Most OTC drugs target conditions for which there are symptoms. High cholesterol does not exhibit overt signs, yet the drugs need to be taken long term. "Cholesterol drugs are not intended for short-term use for relief of symptoms but rather for lifelong use in risk management of potential late complications of an asymptomatic condition," Dr. Orloff said.

The decision was hailed by some patient advocacy groups.

"The drugs are overprescribed to begin with," said Arthur Levin, MPH, director of the national nonprofit Center for Medical Consumers. "If it was made available over the counter, there's the possibility of self-prescribing unnecessary drugs" without a blood test or physician monitoring.
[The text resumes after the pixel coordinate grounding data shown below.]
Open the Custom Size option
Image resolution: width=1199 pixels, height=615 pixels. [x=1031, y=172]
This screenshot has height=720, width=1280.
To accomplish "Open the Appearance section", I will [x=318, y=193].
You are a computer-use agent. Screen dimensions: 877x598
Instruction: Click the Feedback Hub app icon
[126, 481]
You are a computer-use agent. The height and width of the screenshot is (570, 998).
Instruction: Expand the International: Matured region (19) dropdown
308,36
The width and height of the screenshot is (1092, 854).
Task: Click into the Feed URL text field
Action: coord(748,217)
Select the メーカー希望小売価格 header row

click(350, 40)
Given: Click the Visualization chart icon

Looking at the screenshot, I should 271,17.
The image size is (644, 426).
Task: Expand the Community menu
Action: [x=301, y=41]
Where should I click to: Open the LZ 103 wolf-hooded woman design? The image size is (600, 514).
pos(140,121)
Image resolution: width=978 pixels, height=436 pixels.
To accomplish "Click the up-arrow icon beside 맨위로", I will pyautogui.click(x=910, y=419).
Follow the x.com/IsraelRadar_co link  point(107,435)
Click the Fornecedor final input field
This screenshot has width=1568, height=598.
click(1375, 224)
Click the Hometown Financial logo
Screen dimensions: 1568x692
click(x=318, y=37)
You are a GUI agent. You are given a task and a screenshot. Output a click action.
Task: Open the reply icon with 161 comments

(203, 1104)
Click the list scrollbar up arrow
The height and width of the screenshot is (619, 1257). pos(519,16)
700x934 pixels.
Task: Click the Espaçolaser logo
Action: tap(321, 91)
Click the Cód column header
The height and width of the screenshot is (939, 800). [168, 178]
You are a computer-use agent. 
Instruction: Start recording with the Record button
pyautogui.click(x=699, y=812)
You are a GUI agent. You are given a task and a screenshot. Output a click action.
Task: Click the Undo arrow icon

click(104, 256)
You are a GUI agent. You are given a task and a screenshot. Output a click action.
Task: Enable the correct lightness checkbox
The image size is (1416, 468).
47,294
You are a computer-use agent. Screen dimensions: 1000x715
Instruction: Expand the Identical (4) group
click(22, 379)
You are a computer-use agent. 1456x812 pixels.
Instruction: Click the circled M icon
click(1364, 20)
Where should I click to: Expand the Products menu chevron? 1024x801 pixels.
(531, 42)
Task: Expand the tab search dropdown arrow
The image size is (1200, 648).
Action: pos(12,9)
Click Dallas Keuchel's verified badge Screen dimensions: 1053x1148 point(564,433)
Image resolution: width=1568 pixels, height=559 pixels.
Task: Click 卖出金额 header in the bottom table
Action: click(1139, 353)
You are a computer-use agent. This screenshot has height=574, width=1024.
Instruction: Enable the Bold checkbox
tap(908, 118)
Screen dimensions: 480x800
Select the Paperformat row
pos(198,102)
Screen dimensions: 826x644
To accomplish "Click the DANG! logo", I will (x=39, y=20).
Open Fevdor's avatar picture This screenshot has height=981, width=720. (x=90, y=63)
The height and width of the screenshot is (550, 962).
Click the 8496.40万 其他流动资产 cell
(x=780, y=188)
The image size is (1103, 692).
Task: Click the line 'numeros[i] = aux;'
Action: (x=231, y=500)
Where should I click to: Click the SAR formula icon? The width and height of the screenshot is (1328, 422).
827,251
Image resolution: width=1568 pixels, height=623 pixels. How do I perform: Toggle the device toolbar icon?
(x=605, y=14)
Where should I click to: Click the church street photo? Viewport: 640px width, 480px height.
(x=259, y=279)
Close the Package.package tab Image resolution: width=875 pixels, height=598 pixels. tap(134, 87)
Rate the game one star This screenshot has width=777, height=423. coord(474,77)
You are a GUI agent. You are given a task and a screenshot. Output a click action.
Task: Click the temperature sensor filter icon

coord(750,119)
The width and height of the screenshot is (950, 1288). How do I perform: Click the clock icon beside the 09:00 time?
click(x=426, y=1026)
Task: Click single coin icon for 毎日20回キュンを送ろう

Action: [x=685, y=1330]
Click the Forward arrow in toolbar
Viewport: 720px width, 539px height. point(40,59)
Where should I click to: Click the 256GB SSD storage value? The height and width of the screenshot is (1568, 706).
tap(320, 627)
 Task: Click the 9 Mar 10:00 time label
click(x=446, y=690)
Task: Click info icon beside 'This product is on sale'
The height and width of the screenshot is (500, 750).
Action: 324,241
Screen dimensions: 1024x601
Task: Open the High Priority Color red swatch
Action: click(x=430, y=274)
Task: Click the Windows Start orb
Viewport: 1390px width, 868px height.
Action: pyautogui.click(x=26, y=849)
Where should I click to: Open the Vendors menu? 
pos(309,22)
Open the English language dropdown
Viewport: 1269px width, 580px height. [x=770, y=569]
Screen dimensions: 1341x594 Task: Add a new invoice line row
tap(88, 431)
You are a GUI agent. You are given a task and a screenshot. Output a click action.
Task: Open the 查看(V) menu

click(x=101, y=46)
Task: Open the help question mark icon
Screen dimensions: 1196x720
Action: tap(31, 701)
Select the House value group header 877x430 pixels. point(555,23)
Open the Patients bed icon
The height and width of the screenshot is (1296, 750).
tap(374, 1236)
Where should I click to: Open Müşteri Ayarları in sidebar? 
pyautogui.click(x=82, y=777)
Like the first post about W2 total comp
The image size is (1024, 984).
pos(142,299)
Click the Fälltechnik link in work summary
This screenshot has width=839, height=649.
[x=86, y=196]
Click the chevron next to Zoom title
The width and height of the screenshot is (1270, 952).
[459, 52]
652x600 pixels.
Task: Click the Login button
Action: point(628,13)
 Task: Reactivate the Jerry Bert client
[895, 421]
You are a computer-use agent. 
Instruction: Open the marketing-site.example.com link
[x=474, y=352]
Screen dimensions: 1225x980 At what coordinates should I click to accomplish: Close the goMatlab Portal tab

But the move to shift cholesterol-lowering drugs to OTC status received significant support from minority health organizations trying to increase drug access for populations that account for a significant number of uninsured and underinsured.

Over-the-counter cholesterol-lowering drugs would be "more accessible to patients," said B. Waine Kong, PhD, chief executive officer of the Assn. of Black Cardiologists. "Consumers are very sophisticated. They know when to go to a physician."

OTC drugs are usually cheaper than their prescription counterparts. Although this is also believed to increase accessibility, some questioned whether a change would result in any cost savings. "If you don't need it, it's expensive," Levin said.

Some hoped that OTC approval would improve patient education about heart disease and the benefits of lowering cholesterol in neglected communities.

"Cholesterol is a big problem in our community," said Rene Rodriguez, MD, president of the Interamerican College of Physicians and Surgeons. "We believe very strongly that if pharmaceutical companies are going to do something like this, they will invest the money in creating a very large education campaign in the community, which no one has done."

He said it would be easier for patients -- even those without insurance -- to monitor their cholesterol. And blood test results would lead to adherence to the drug regime. "If we teach patients how to take the drug and that they have to check their cholesterol every year, and they see that their numbers are higher, they will continue to take the drug," he said.

The committee's recommendation is not binding, but the FDA usually follows its panels' counsel. A spokeswoman for Merck & Co said the firm would continue to develop its application. A spokeswoman for Bristol-Myers Squibb said the company was considering its options.